5 actions for peace by men

5 actions for peace by men

Peace Ambassadors

The peace that the world knows today may not be ideal, but is a good start compared to the two great wars of before. This form of peace that we are experiencing today is the result of actions that many men and women have taken over the years.

Whether it is by simply helping the neediest as the Prem Rawat Foundation does, or by further action such as speaking at world summits and educating world leaders like Prem Rawat does, peace is the result of a long work that each man does,

Here are 5 actions for peace by men

1. Devote your life to the fight against poverty like Mother Theresa

Religious with the sisters of Notre-Dame-de-Lorette, she left for India in 1929, where she became a teacher, before devoting her entire life to the poor and sick. She gives classes to street children, opens schools in the slums and treats the dying.

Strengthened by her media coverage, the nun who rubs shoulders with all the greatest in this world, from Lady Di to Nancy Reagan, received the Nobel Peace Prize in October 1979, which she accepted, "in the name of the poor".

2. Strongly defend human rights like Chirin Ebadi

His Nobel Prize, received in 2003, gave new light to his fight. In 1974, she was the first woman to be appointed a judge in her country, Iran. In the grip of the 1979 revolution, she was forced to leave her post but continued to campaign for the advancement of her country and for women's rights.

In 2001, two years before the award, she founded the Center for Human Rights Defenders in Tehran. Initiatives that make more than one cough in his country, especially when they are the work of a woman.

3. Defending peace from an early age like Malala Yousafzai

The story of this adolescent girl has moved the world. The 11-year-old girl made herself known by testifying to her childhood life under the Taliban in a blog published on the BBC. First under a pseudonym, her true identity will then be revealed but will lead to a tragic event. After school, Malala is the target of an assassination attempt.

A bullet passes through her head and neck but, plunged into a coma, the teenager survives and emerges unharmed. The media coverage of this story then enabled Malala to become a standard bearer for the right to school.
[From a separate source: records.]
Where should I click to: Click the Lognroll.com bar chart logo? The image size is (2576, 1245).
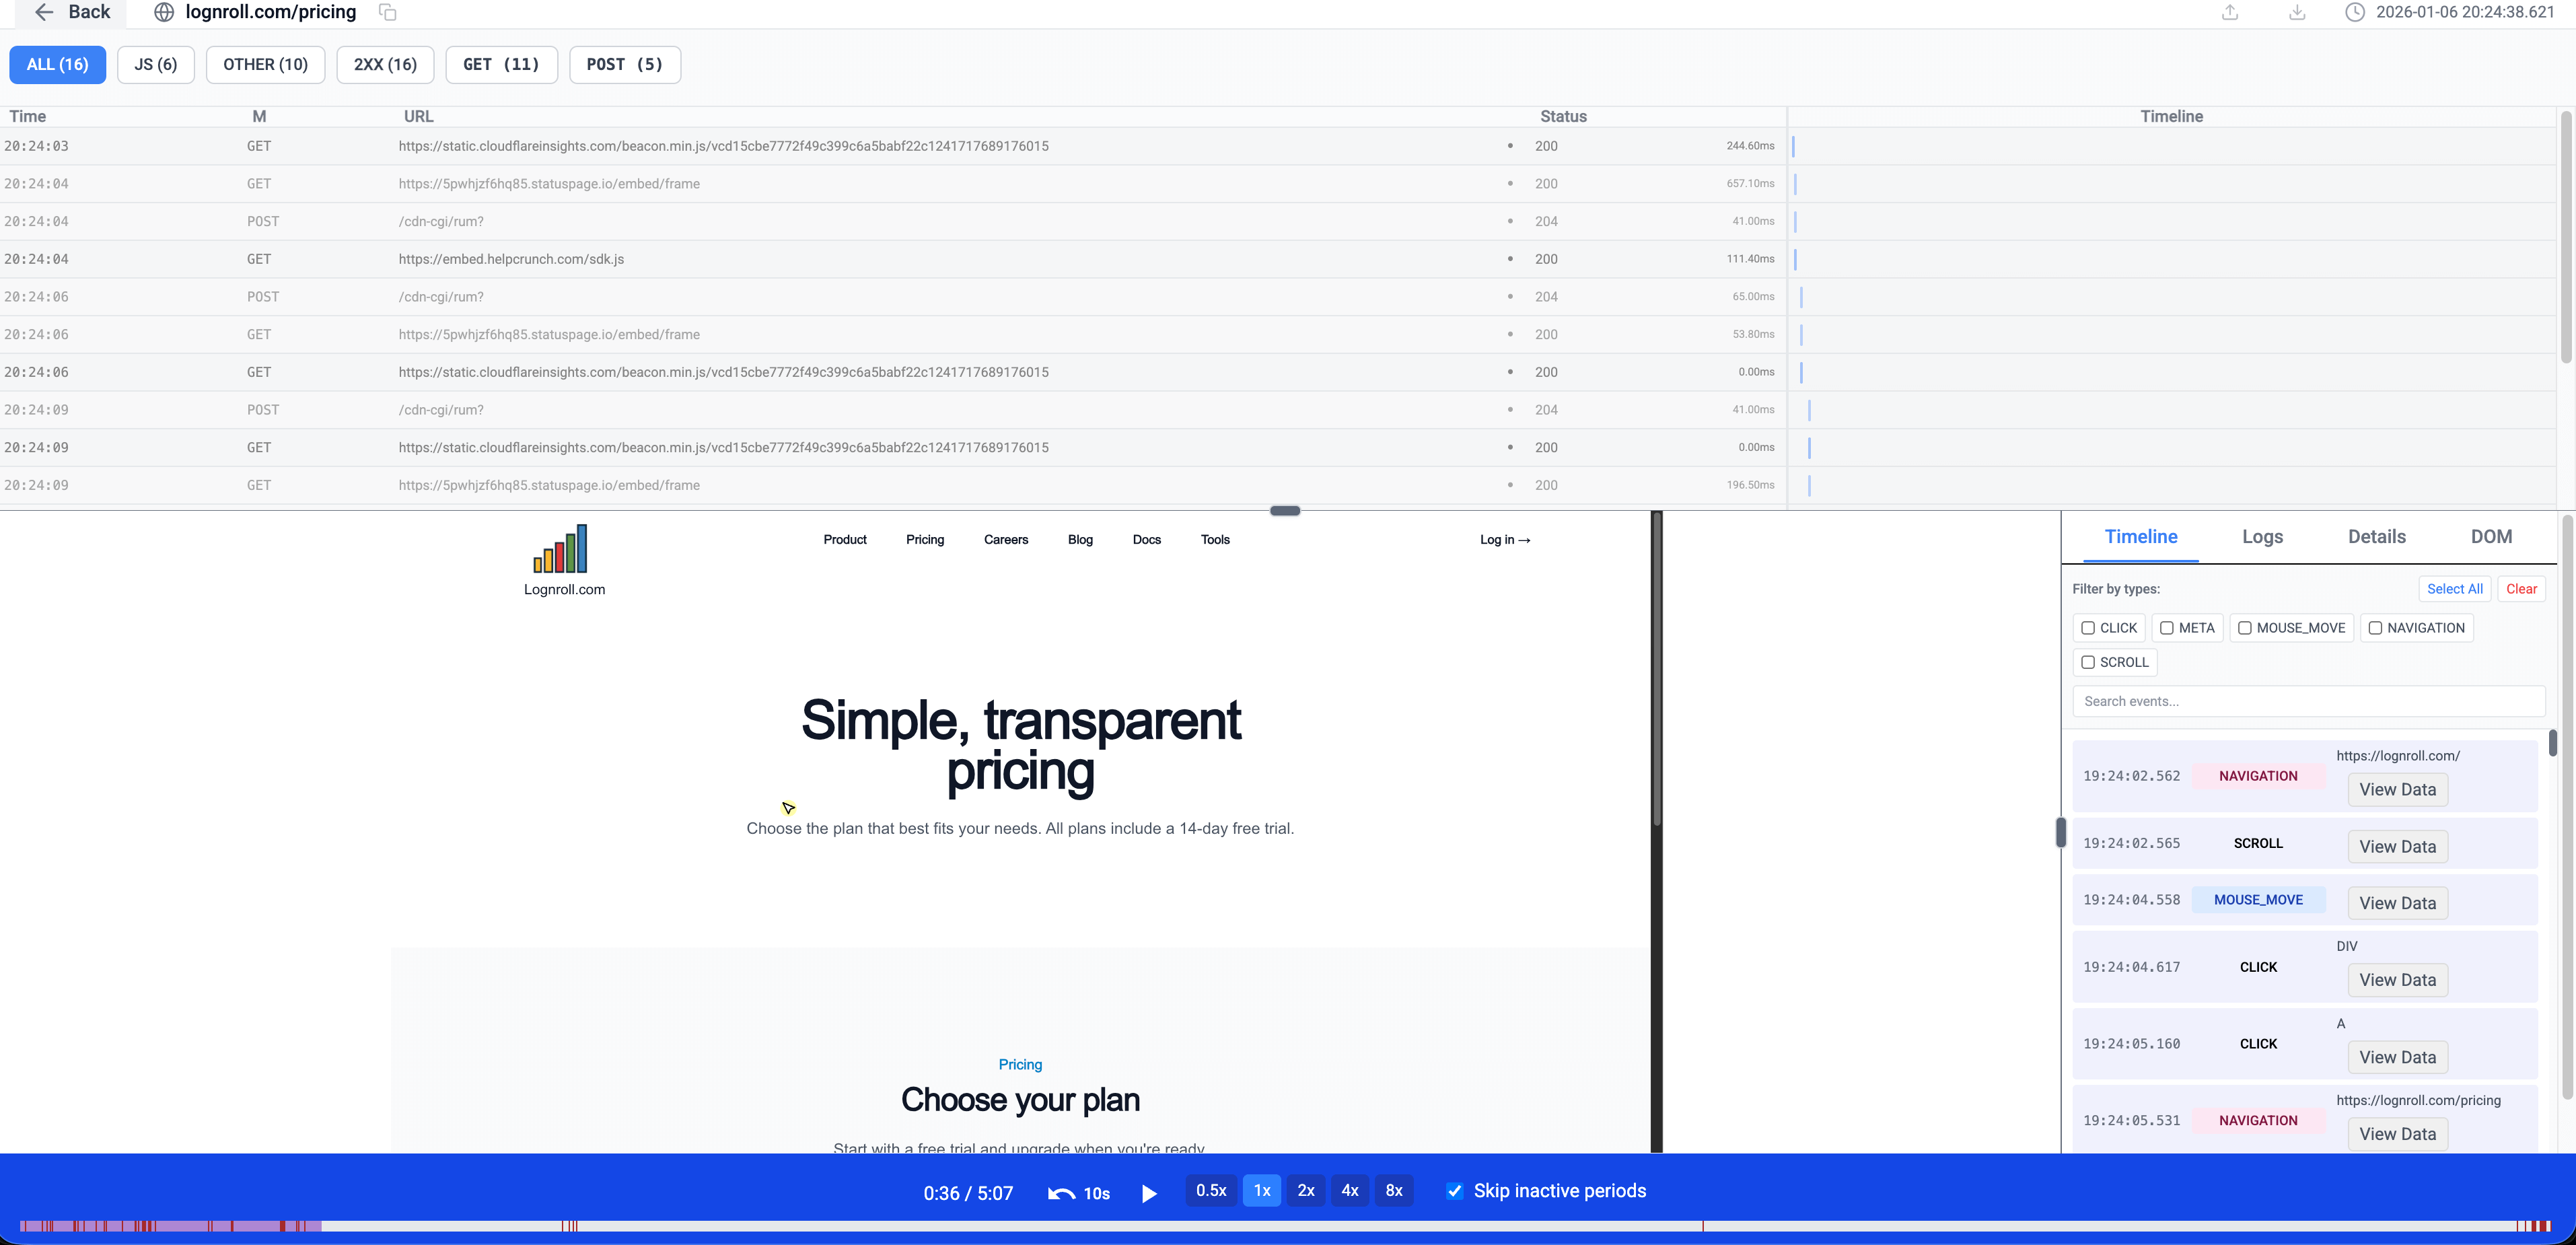click(x=561, y=548)
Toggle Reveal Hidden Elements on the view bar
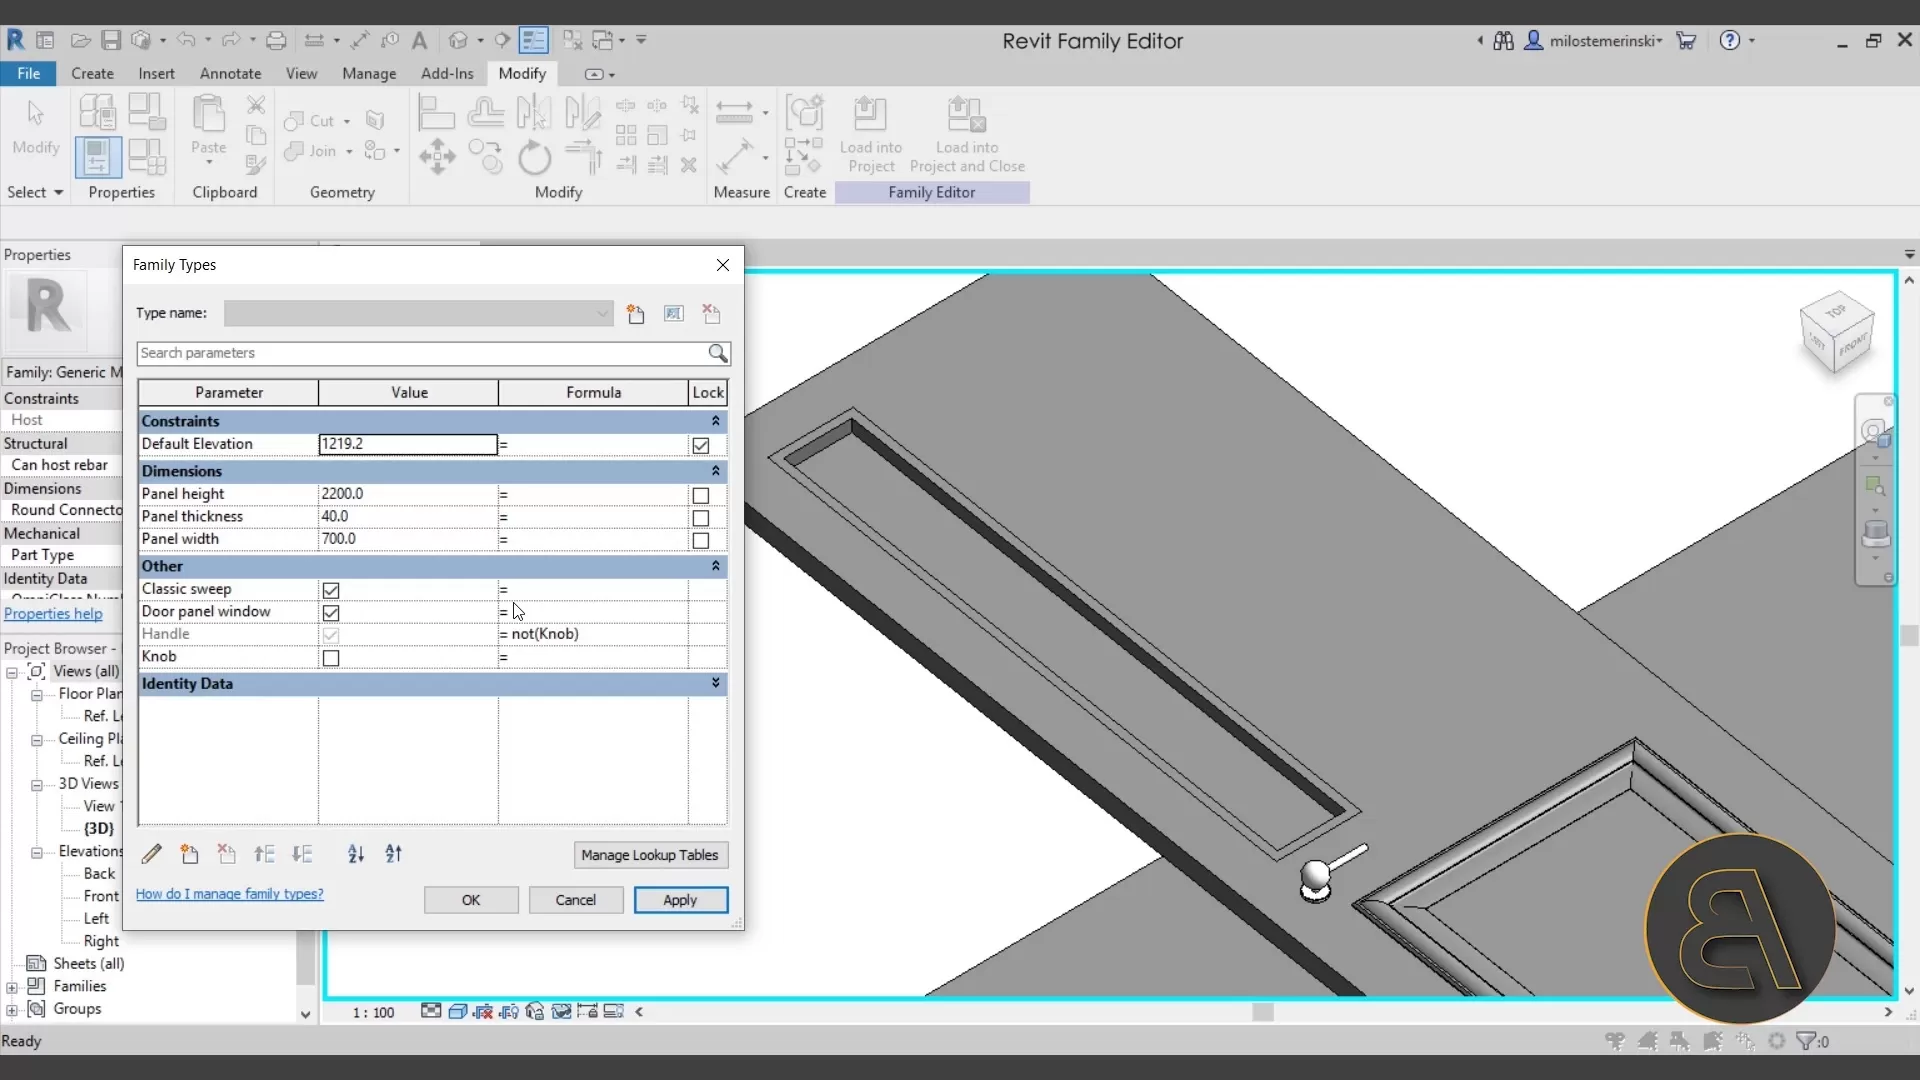 (509, 1012)
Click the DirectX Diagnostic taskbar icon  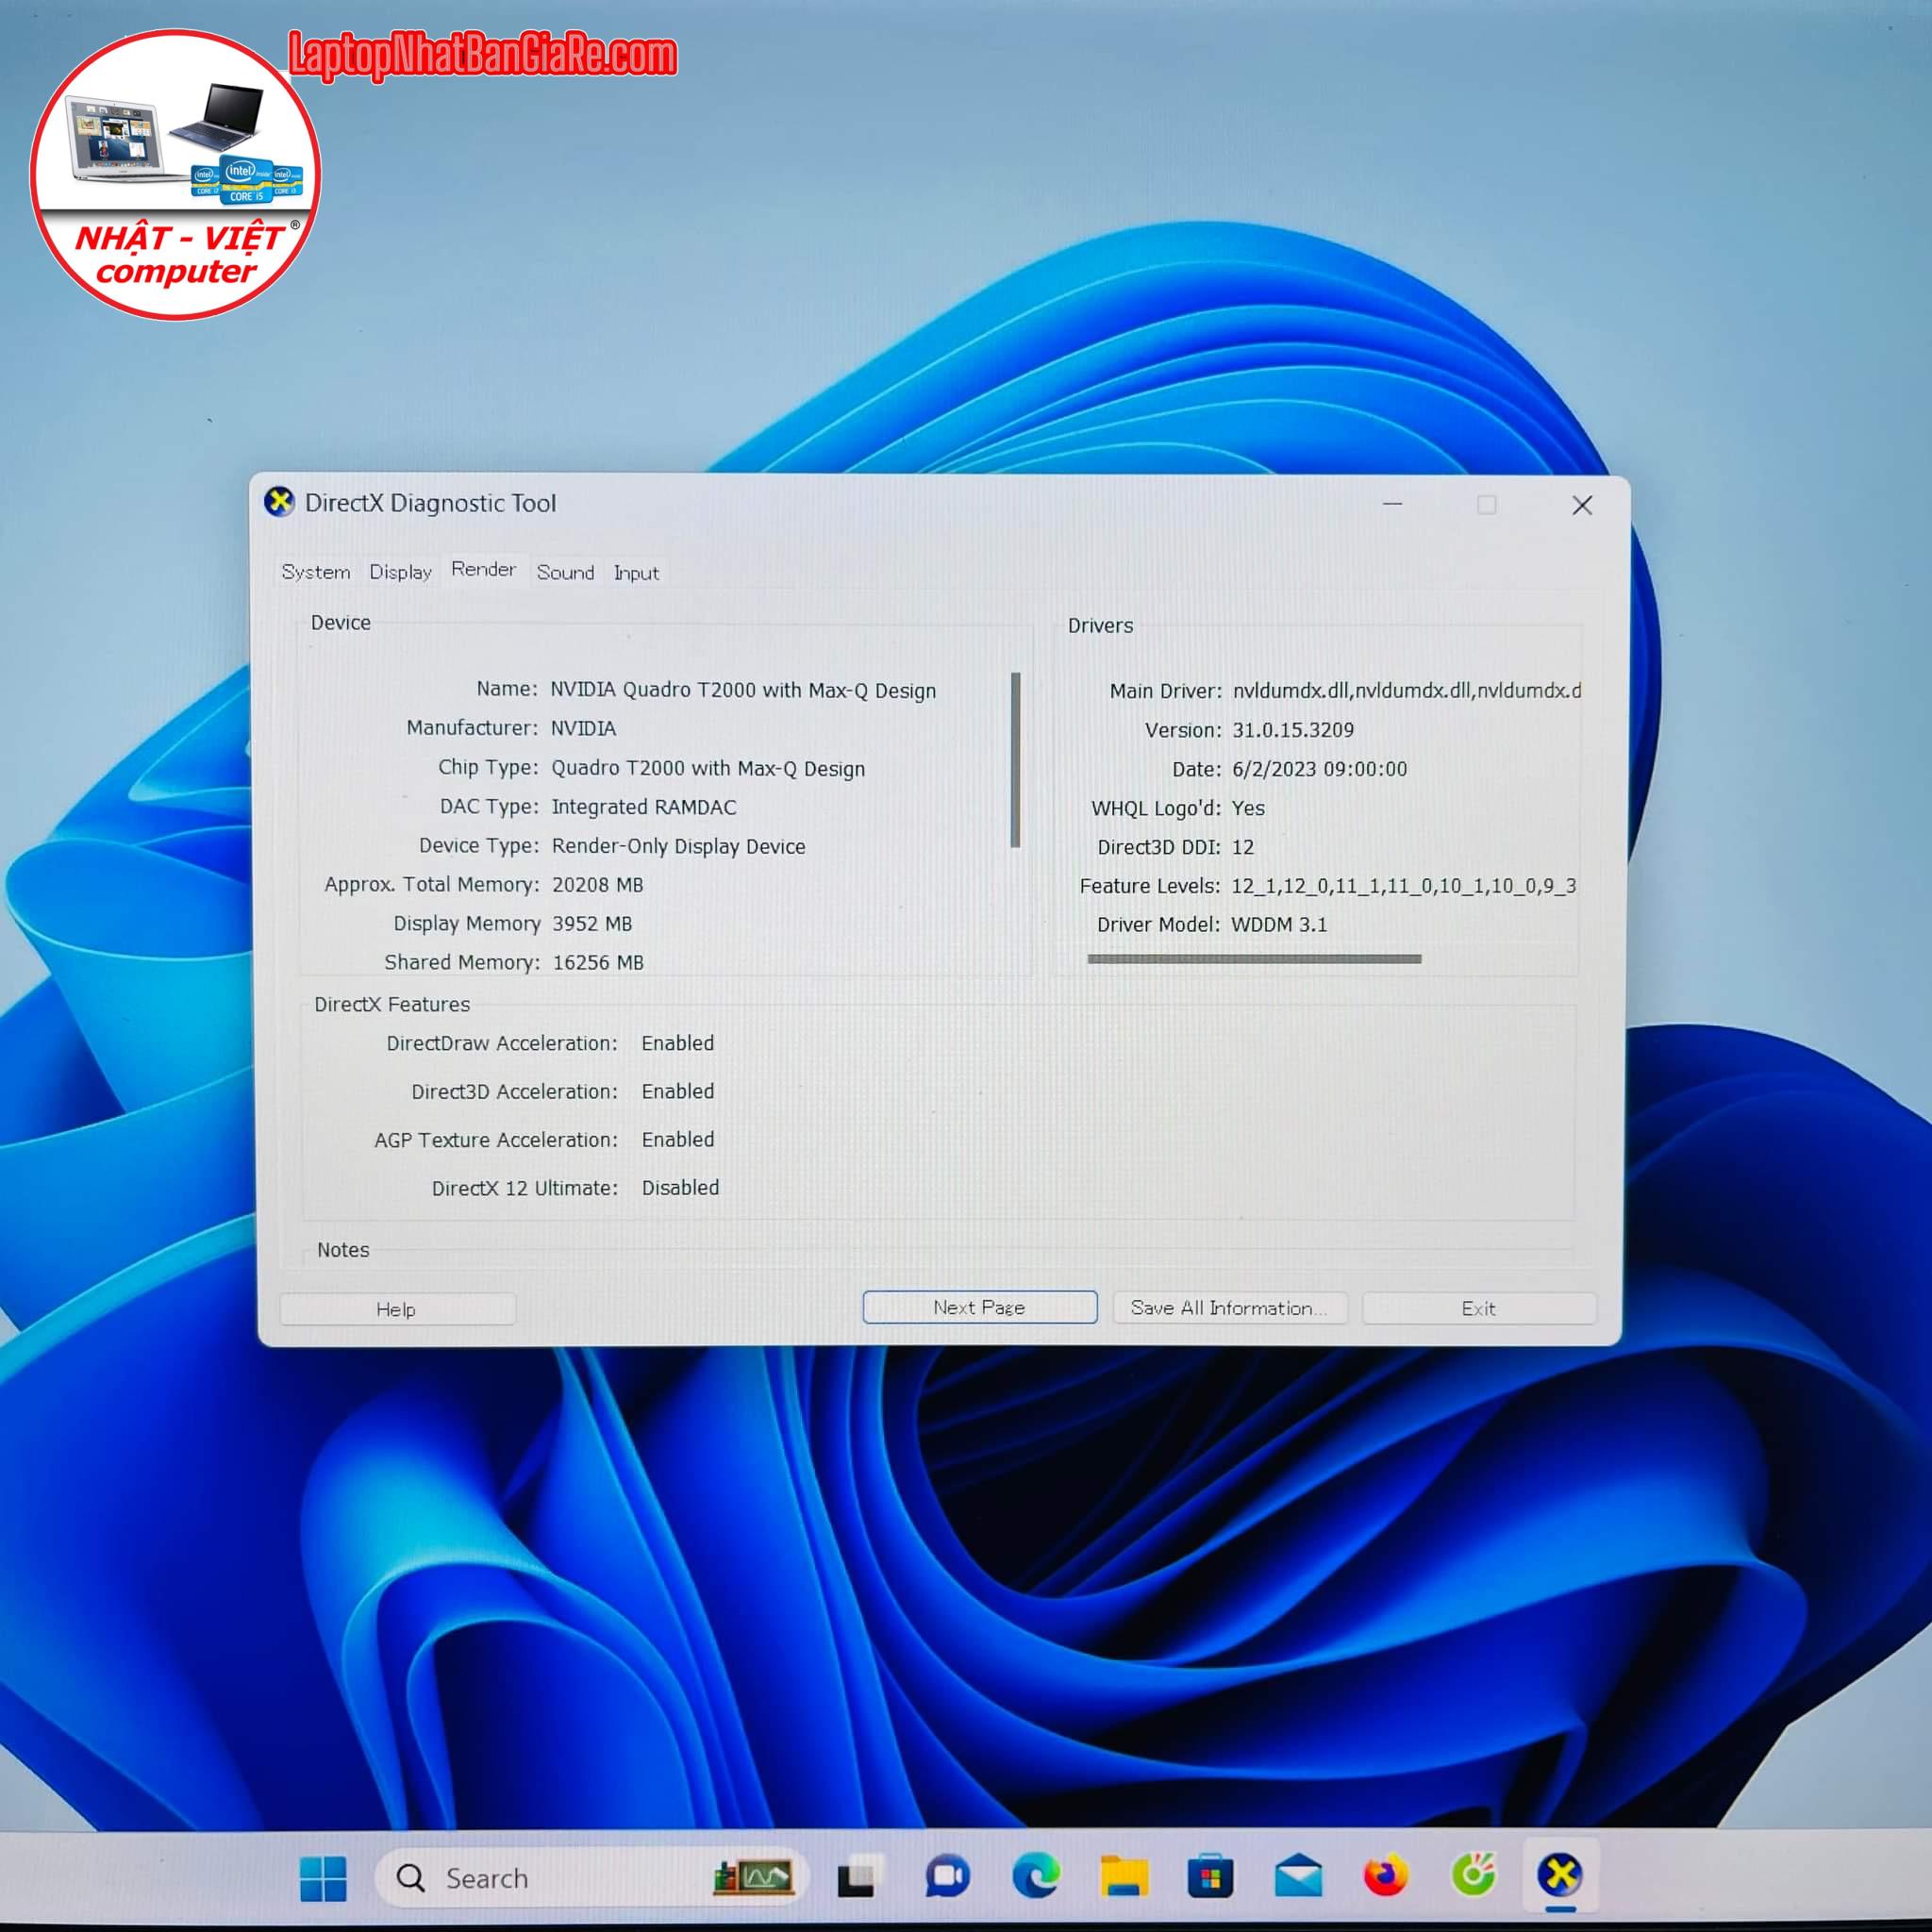coord(1560,1876)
On July 12, 2013, when she was only 16 years old, she appealed to the UN for education for all children.

4. Defending peace in politics like Barack Obama

In 2009, just a few months after his election, Barack Obama was awarded the Nobel Peace Prize. Not because he was the first African American in the White House, but "for his efforts to strengthen cooperation among peoples and international diplomacy," in the words of the jury in Oslo.

5. Defending peace at the cost of several years in prison like Nelson Mandela

After fighting for years against apartheid, as a lawyer or as the head of the African National Congress, Nelson Mandela was arrested in 1962 by the South African police before being sentenced to life in prison. Throughout his captivity, he refused to give up the anti-apartheid struggle but was still released after 27 years.

To close this long and silent fight, he received the Nobel Peace Prize in 1993 and the following year became the first black president of South Africa.